**Goal of the exercise**
Transcribe the line containing "Semillas de Tomates (62, 2243)" and every line after it, exactly, through the end of the records.

[Collected data]
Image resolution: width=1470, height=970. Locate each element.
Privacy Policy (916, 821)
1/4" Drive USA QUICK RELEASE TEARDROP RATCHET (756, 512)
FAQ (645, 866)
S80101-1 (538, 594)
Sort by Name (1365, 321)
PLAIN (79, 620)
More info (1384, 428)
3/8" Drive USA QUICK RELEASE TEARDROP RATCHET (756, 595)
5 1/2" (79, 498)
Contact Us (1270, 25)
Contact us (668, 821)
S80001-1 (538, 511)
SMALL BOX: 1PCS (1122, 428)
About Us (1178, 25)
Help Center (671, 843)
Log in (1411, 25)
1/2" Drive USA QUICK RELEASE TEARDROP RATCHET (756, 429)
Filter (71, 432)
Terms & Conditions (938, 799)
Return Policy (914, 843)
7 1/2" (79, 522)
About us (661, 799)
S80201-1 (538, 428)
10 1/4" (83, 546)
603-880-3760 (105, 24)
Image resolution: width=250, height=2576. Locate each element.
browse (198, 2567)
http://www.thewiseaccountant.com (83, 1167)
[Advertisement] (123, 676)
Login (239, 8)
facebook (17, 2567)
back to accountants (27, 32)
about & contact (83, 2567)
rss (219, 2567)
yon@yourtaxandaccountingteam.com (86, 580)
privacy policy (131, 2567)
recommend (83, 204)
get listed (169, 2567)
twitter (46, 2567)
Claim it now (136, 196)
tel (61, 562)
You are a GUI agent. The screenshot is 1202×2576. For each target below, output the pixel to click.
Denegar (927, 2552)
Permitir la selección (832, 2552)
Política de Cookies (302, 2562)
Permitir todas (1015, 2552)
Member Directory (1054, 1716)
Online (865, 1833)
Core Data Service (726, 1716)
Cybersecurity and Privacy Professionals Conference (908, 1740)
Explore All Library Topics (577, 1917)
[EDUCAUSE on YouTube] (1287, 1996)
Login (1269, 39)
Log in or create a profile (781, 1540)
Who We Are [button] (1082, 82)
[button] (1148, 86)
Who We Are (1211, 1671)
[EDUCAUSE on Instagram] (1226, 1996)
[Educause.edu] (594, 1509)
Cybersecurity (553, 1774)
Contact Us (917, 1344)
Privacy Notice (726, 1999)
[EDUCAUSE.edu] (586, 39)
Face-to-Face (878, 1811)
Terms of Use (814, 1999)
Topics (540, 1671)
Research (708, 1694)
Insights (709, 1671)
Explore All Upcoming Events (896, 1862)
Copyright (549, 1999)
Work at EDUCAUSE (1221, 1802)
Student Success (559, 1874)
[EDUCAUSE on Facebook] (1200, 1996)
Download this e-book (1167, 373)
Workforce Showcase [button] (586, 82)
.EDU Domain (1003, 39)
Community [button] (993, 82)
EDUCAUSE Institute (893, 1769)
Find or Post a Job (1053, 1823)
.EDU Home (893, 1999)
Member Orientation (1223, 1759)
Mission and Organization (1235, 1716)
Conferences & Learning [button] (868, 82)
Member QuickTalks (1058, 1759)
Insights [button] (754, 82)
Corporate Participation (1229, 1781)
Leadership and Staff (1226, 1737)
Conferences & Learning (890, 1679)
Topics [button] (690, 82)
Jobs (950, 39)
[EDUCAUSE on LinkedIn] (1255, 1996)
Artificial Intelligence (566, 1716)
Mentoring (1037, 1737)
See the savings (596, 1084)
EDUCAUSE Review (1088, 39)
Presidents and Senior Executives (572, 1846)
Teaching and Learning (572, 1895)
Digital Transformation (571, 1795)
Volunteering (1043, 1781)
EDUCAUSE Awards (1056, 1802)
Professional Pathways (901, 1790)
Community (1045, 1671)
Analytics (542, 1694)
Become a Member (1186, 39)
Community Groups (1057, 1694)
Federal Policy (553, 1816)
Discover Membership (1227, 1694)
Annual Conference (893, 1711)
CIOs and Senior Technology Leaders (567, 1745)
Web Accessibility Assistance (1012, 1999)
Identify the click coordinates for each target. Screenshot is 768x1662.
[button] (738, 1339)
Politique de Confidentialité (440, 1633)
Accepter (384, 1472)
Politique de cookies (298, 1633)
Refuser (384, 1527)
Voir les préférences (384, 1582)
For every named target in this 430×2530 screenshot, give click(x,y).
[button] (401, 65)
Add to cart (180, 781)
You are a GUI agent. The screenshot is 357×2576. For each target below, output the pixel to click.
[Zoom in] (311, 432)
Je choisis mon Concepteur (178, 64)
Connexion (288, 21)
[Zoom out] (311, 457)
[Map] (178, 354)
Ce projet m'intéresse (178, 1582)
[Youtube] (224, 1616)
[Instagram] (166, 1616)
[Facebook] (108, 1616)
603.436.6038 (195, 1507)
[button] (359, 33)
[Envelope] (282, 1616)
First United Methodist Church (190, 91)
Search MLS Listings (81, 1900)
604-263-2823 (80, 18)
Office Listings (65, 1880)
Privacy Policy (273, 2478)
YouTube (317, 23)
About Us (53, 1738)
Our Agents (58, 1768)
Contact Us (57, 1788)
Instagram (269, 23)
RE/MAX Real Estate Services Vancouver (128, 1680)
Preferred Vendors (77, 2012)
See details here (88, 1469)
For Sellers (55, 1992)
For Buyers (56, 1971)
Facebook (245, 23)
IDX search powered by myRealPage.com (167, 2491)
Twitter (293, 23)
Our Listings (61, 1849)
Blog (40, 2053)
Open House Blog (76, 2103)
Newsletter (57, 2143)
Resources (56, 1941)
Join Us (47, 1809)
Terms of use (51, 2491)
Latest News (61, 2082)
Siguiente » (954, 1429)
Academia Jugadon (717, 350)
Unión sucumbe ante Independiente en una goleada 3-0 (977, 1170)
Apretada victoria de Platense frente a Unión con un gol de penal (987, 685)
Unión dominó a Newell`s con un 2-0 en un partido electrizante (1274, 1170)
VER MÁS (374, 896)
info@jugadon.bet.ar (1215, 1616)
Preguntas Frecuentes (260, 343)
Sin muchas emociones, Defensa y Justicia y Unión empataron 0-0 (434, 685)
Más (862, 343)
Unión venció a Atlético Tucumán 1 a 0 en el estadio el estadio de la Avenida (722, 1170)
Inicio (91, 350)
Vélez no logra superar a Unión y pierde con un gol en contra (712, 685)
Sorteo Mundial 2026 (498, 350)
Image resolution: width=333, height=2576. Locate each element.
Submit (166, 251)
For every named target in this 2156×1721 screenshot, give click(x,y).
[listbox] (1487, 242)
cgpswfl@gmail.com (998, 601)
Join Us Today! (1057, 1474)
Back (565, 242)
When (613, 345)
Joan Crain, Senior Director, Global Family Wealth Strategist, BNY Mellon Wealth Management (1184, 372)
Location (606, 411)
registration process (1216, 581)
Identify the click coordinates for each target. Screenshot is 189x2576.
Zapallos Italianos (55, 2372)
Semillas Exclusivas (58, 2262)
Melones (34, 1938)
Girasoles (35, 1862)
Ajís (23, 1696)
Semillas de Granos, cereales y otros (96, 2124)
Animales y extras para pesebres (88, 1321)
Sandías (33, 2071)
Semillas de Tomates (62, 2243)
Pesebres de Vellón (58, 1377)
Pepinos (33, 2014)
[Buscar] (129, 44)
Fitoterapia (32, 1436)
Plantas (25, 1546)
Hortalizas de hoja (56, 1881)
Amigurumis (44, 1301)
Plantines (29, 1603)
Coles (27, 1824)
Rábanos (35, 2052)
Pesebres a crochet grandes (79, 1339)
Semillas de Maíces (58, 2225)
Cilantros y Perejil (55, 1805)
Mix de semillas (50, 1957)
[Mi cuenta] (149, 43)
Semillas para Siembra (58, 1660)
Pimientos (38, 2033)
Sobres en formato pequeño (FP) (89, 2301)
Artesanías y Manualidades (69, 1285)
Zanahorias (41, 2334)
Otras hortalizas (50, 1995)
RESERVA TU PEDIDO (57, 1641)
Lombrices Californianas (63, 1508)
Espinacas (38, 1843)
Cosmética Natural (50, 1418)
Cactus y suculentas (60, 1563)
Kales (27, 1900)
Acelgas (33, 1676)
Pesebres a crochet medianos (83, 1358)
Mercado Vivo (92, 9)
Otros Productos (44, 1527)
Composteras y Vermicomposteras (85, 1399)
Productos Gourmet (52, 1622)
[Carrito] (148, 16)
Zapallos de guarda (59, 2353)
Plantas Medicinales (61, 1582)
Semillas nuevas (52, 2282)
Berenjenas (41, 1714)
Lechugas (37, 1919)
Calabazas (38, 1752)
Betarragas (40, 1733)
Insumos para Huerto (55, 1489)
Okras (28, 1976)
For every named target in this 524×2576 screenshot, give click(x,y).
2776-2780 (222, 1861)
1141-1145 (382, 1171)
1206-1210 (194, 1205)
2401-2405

**Task result**
Semillas de Tomates (62, 2243)
Pesebres de Vellón (58, 1377)
Pepinos (33, 2014)
[Buscar] (129, 44)
Fitoterapia (32, 1436)
Plantas (25, 1546)
Hortalizas de hoja (56, 1881)
Amigurumis (44, 1301)
Plantines (29, 1603)
Coles (27, 1824)
Rábanos (35, 2052)
Pesebres a crochet grandes (79, 1339)
Semillas de Maíces (58, 2225)
Cilantros y Perejil (55, 1805)
Mix de semillas (50, 1957)
[Mi cuenta] (149, 43)
Semillas para Siembra (58, 1660)
Pimientos (38, 2033)
Sobres en formato pequeño (FP) (89, 2301)
Artesanías y Manualidades (69, 1285)
Zanahorias (41, 2334)
Otras hortalizas (50, 1995)
RESERVA TU PEDIDO (57, 1641)
Lombrices Californianas (63, 1508)
Espinacas (38, 1843)
Cosmética Natural (50, 1418)
Cactus y suculentas (60, 1563)
Kales (27, 1900)
Acelgas (33, 1676)
Pesebres a crochet medianos (83, 1358)
Mercado Vivo (92, 9)
Otros Productos (44, 1527)
Composteras y Vermicomposteras (85, 1399)
Productos Gourmet (52, 1622)
[Carrito] (148, 16)
Zapallos de guarda (59, 2353)
Plantas Medicinales (61, 1582)
Semillas nuevas (52, 2282)
Berenjenas (41, 1714)
Lechugas (37, 1919)
Calabazas (38, 1752)
Betarragas (40, 1733)
Insumos para Huerto (55, 1489)
Okras (28, 1976)
For every named target in this 524×2576 screenshot, give click(x,y).
2776-2780 (222, 1861)
1141-1145 (382, 1171)
1206-1210 (194, 1205)
2401-2405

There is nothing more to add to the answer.